**Work to do**:
A. Answer these questions from the passage on Old Norse cases, one answer per line:
(i) The dative took over the functions of which three earlier Germanic cases?
(ii) At what level does the genitive have its primary function?
(iii) What form is used to address a king?
B. List the four cases that Old Norse has, according to the passage on Old Norse cases.
C. Write what follows the passage on Old Norse cases, continuing from where it stops.

Like German and more or less like Old English, Old Norse has four cases: nominative, accusative, genitive, and dative. The dative case has taken over the functions of three further cases that existed in earlier Germanic, namely the instrumental, ablative, and locative; it is therefore the case with the largest number of uses. On the clausal level, the nominative, accusative, and dative each perform a single straightforward task, while the genitive similarly has a primary function on the phrasal level:

case function level
nominative subject clausal
accusative direct object clausal
genitive possession phrasal
dative indirect object clausal

The nominative furthermore fulfils the role played by the vocative in other Indo-European languages, i.e. that of address: a king is addressed with “konungr”. The other three cases fulfil multiple additional functions on one or both of the clausal and phrasal levels. Of course, they also interact with prepositions in various ways, and prepositions are heavily used in Old Norse. Since a preposition always determines what case its object takes, such behaviour can largely be learned by memorizing the prepositions. The discussion below deals instead with cases used without prepositions, a situation that was on the decline in Old Norse but still far more common than in Modern English. This page constitutes a rushed first step towards a reorganization of the (arguably somewhat haphazard) material in Iversen to match traditional case-functional categories. I'll be happy to come to a more complete and independent overview if I ever have the time and leisure to develop a full method.

**Recorded data**:

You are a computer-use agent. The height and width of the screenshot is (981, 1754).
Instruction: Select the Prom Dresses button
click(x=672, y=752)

---

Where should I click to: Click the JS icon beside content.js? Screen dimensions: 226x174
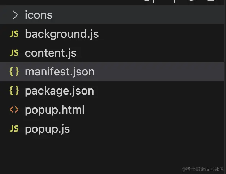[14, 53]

**Results of the exercise**:
A.
(i) The instrumental, ablative, and locative.
(ii) The phrasal level.
(iii) "konungr"

B. Nominative, accusative, genitive, dative.

C.
Accusative

Direct object

This is the basic function of the accusative, in which the thing to which the action is directly applied, i.e. “the thing being somethinged”, is governed by the accusative. There is a large variety of subtypes of this function, but they are all easy to recognize: Þeir hǫfðu drepit þá alla. They had killed them all. Eiríkr konungr gladdi hana. King Eiríkr comforted her. Síðan leiddi hann mik á tal. Then he led me into conversation. Ek sá gersimar þær, er Atli konungr sendi okkr. I saw the jewels which King Atli sent us. This function is also exploited by a range of impersonal verbs, including dreyma (“dream”), fýsa (“wish”), gruna (“suspect, seem”), hungra (“be hungry”), and þyrsta (“be thirsty”): Mik dreymdi um hana í nótt. I dreamed of her in the night. Mik grunar, at eigi sé svá sem mér er til kennt. I suspect that it is not as I have been told.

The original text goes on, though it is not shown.